While my current status is No Evidence of Disease, I know the cancer is still lurking in my body; it’s only being suppressed (not cured) by the targeted drug crizotinib.
I’ve felt myself sliding towards depression this week. I know from past experience what depression feels like, and I do not want to go there again. I suspect subconcious awareness of my cancerversary is part of the reason. Physical discomfort due to treatment side effects (especially hand pain), steroid-induced excess weight and a newly-diagnosed partial hamstring tear aren’t helping matters. It also bugs me that fatigue has kept me from being as supportive as I’d like when my husband recently had cataract surgery.
When I woke up this morning, I realized that somehow, sometime, I had adopted a victim mentality. I have been passively accepting the crap that my body was handing me. That is simply not acceptable.

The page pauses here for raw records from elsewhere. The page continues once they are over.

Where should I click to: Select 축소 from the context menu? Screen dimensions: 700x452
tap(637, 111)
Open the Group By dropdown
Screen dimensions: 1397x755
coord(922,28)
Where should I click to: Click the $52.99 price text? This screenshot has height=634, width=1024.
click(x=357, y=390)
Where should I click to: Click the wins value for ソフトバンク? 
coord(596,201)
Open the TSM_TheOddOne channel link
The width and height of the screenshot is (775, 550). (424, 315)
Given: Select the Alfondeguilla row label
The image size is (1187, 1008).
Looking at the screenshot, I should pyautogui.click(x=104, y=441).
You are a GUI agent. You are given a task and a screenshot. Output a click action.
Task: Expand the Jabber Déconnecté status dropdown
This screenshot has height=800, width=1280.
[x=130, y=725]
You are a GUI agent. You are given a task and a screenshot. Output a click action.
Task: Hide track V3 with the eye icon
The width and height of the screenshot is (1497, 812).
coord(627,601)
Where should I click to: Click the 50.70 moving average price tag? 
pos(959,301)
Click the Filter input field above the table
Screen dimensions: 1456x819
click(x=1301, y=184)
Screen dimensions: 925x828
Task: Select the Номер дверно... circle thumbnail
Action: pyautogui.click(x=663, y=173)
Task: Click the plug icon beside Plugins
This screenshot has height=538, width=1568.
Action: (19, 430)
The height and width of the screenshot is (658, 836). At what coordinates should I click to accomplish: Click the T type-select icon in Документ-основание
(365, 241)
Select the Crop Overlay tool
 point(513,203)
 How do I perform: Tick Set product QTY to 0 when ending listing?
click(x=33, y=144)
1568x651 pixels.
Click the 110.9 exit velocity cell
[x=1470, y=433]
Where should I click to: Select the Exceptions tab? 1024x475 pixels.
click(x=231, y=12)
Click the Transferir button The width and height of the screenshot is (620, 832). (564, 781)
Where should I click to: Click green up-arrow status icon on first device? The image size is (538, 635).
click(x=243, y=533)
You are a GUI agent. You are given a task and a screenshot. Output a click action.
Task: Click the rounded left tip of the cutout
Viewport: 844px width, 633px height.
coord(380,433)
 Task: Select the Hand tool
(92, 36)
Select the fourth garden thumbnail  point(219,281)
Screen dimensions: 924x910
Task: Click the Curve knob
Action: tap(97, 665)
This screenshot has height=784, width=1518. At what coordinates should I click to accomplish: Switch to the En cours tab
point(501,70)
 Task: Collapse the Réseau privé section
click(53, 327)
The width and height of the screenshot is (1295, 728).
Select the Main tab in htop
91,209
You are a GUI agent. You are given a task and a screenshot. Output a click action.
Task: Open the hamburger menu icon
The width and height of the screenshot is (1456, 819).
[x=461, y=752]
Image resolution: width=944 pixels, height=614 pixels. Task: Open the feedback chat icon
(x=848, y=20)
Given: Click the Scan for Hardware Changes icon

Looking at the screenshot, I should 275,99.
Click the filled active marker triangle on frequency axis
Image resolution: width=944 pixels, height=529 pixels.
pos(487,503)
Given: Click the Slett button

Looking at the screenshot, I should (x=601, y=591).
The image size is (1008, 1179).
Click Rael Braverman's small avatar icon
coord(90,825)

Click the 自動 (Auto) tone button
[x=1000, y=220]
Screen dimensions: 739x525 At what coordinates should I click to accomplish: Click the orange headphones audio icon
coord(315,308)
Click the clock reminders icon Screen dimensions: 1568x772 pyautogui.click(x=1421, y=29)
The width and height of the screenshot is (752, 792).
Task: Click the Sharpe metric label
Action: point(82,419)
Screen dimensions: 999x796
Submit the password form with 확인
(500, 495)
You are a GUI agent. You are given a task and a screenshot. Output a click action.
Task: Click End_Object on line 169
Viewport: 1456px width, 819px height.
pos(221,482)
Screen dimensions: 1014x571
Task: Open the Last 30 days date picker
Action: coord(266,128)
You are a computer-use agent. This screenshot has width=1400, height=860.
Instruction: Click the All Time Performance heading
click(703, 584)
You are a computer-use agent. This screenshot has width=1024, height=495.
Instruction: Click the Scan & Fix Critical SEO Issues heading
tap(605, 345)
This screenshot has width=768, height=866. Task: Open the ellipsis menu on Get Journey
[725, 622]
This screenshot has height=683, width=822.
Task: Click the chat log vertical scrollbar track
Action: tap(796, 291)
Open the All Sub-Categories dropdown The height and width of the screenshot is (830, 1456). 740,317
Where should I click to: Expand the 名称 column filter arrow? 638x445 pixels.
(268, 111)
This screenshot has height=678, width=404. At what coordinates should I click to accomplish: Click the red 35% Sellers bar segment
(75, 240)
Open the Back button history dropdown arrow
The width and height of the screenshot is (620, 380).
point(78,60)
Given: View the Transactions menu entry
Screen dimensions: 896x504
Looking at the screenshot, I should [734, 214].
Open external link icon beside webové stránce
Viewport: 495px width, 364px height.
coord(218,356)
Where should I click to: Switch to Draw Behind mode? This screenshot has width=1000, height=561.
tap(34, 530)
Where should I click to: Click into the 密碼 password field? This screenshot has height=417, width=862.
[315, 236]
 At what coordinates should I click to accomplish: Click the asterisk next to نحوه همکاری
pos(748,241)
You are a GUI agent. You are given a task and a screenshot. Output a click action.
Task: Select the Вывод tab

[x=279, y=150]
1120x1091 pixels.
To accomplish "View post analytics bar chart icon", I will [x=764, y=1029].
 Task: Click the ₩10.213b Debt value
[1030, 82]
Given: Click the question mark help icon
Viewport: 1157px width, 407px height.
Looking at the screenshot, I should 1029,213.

True, the cancer ain’t gone, but neither am I! Through no small effort of many people, including myself, I am alive. I am not going to waste the gift.
I can’t choose not to have cancer, but I CAN choose how I want to feel about it. Today, I choose to feel empowered and hopeful.
I can’t choose not to have side effects, but I CAN choose not to let the discomforts of my body keep me from exercising. Exercise makes a huge difference in my mood. Today, I choose to go swimming for the first time in years.
I can’t choose not to be fatigued, but I CAN choose how I react when the irritability rises unbidden. Today, I choose to hold my tongue and listen for understanding.
Today, my cancerversary commemorates not just the start of my cancer battle, but my renewed efforts to LIVE.
To celebrate, I bought new underwear. Take THAT, cancer! 😛
That’s the spirit Janet. I think we all have to be reminded as to the choices we CAN make.
Bless you, Diane
We haven’t met in person but your spirit and strength have helped my spirit to find new wings. April 24th was my first year cancerversary.
It just so happens that April 24th was also the 3rd anniversary of my brain hemorhage. I love the fact that you will not allow the victim mentality to become you. I’ll try to remember this when I get depressed as well. Learning to live a different way has become my choice. Living this life One Day At A Time in the truest fashion, is my best weapon against disease. Thanks for continuing to share your wonderful attitude. Blessings for your continued good health.
New undies are always uplifting!
Love your blog, Squanch!
Love your thought process. It’s only by recognizing what we can control that we regain poer in a somewhat powerless situation. In terms of underwear I remember when I was first diagnosed I went him and cleaned out my knickers drawer – figured no one else should have to do that! But that was over 4 years ago, so I have had to do it a few more times since then. Always nice to have new knickers
You go girl! Love and prayers for you and yours Janet…
Happy Mother’s Day doll!
Good advice for everyone: take charge of what you can control and do your best not to let the rest control you. I hope you got the fanciest underwear you could find!
Thank you for the reminder that my attitude is my choice. I had been feeding my fear. Luckily, I decided to kick fear out of my house and have readjusted my attitude!
Love your attitude and your willingness to share with others! You are an inspiration!
Yep. Carpe diem dude. I also choose to live and do what I want now. Hence Egypt. Next up? I think maybe the Galápagos Islands by kayak. Well, a plane and kayak and a nice boat. Or something.
Yours in solidarity.
What an awesome attitude you have. I have depressive tendencies and try to push them away. It is so hard when life seems to get in way.
Thanks for stopping by, jazzbo. I’ve had to deal with depression, too. I know it can be tough to handle as a lung cancer survivor. Exercise seems to help me (and a lightbox during the shorter days). Good luck to you!